REQUIREMENT: Nothing but the listing below, retyped exactly, should appear in the answer.
----
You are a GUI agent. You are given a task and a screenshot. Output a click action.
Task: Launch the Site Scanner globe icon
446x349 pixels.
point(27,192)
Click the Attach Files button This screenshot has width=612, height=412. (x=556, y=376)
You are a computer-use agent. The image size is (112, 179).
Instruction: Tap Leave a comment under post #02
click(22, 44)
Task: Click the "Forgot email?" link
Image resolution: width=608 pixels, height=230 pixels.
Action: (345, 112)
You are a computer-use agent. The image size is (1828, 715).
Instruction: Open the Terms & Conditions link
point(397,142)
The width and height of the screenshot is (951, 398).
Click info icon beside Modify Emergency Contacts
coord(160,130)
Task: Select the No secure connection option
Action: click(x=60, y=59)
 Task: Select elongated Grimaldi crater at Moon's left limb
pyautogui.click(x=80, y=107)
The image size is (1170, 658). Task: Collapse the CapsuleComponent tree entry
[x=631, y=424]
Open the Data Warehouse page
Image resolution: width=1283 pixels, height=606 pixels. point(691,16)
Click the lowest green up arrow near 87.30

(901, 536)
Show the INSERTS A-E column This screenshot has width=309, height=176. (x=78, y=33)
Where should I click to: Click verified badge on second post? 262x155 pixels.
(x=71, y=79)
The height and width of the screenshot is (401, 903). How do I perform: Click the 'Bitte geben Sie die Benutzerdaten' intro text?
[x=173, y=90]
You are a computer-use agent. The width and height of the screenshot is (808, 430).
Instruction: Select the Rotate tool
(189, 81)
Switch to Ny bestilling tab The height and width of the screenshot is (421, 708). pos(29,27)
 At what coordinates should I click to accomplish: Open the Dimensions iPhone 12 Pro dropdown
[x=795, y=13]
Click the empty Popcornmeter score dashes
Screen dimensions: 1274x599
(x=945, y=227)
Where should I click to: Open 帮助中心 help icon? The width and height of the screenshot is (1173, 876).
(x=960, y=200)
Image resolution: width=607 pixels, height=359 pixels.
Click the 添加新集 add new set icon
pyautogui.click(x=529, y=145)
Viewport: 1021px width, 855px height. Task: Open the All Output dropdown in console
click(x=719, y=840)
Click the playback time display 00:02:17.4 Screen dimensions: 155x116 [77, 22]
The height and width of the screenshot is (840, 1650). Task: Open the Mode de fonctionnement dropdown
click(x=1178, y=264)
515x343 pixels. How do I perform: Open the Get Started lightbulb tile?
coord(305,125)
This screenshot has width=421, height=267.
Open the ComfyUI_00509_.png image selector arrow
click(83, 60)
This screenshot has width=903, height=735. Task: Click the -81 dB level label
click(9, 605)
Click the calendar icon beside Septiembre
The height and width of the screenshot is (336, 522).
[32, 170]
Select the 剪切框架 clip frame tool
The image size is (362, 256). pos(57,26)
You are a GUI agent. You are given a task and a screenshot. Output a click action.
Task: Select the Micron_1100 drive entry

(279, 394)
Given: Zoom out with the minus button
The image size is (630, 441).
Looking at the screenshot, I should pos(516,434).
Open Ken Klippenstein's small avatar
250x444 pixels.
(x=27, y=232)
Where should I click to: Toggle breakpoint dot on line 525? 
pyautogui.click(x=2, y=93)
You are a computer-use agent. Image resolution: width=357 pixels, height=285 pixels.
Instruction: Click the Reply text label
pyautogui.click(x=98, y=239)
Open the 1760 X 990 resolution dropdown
----
EXPECTED ANSWER:
You are a GUI agent. You are given a task and a screenshot. Output a click action.
Task: Launch the Site Scanner globe icon
446x349 pixels.
point(27,192)
Click the Attach Files button This screenshot has width=612, height=412. (x=556, y=376)
You are a computer-use agent. The image size is (112, 179).
Instruction: Tap Leave a comment under post #02
click(22, 44)
Task: Click the "Forgot email?" link
Image resolution: width=608 pixels, height=230 pixels.
Action: (345, 112)
You are a computer-use agent. The image size is (1828, 715).
Instruction: Open the Terms & Conditions link
point(397,142)
The width and height of the screenshot is (951, 398).
Click info icon beside Modify Emergency Contacts
coord(160,130)
Task: Select the No secure connection option
Action: click(x=60, y=59)
 Task: Select elongated Grimaldi crater at Moon's left limb
pyautogui.click(x=80, y=107)
The image size is (1170, 658). Task: Collapse the CapsuleComponent tree entry
[x=631, y=424]
Open the Data Warehouse page
Image resolution: width=1283 pixels, height=606 pixels. point(691,16)
Click the lowest green up arrow near 87.30

(901, 536)
Show the INSERTS A-E column This screenshot has width=309, height=176. (x=78, y=33)
Where should I click to: Click verified badge on second post? 262x155 pixels.
(x=71, y=79)
The height and width of the screenshot is (401, 903). How do I perform: Click the 'Bitte geben Sie die Benutzerdaten' intro text?
[x=173, y=90]
You are a computer-use agent. The width and height of the screenshot is (808, 430).
Instruction: Select the Rotate tool
(189, 81)
Switch to Ny bestilling tab The height and width of the screenshot is (421, 708). pos(29,27)
 At what coordinates should I click to accomplish: Open the Dimensions iPhone 12 Pro dropdown
[x=795, y=13]
Click the empty Popcornmeter score dashes
Screen dimensions: 1274x599
(x=945, y=227)
Where should I click to: Open 帮助中心 help icon? The width and height of the screenshot is (1173, 876).
(x=960, y=200)
Image resolution: width=607 pixels, height=359 pixels.
Click the 添加新集 add new set icon
pyautogui.click(x=529, y=145)
Viewport: 1021px width, 855px height. Task: Open the All Output dropdown in console
click(x=719, y=840)
Click the playback time display 00:02:17.4 Screen dimensions: 155x116 [77, 22]
The height and width of the screenshot is (840, 1650). Task: Open the Mode de fonctionnement dropdown
click(x=1178, y=264)
515x343 pixels. How do I perform: Open the Get Started lightbulb tile?
coord(305,125)
This screenshot has width=421, height=267.
Open the ComfyUI_00509_.png image selector arrow
click(83, 60)
This screenshot has width=903, height=735. Task: Click the -81 dB level label
click(9, 605)
Click the calendar icon beside Septiembre
The height and width of the screenshot is (336, 522).
[32, 170]
Select the 剪切框架 clip frame tool
The image size is (362, 256). pos(57,26)
You are a GUI agent. You are given a task and a screenshot. Output a click action.
Task: Select the Micron_1100 drive entry

(279, 394)
Given: Zoom out with the minus button
The image size is (630, 441).
Looking at the screenshot, I should pos(516,434).
Open Ken Klippenstein's small avatar
250x444 pixels.
(x=27, y=232)
Where should I click to: Toggle breakpoint dot on line 525? 
pyautogui.click(x=2, y=93)
You are a computer-use agent. Image resolution: width=357 pixels, height=285 pixels.
Instruction: Click the Reply text label
pyautogui.click(x=98, y=239)
Open the 1760 X 990 resolution dropdown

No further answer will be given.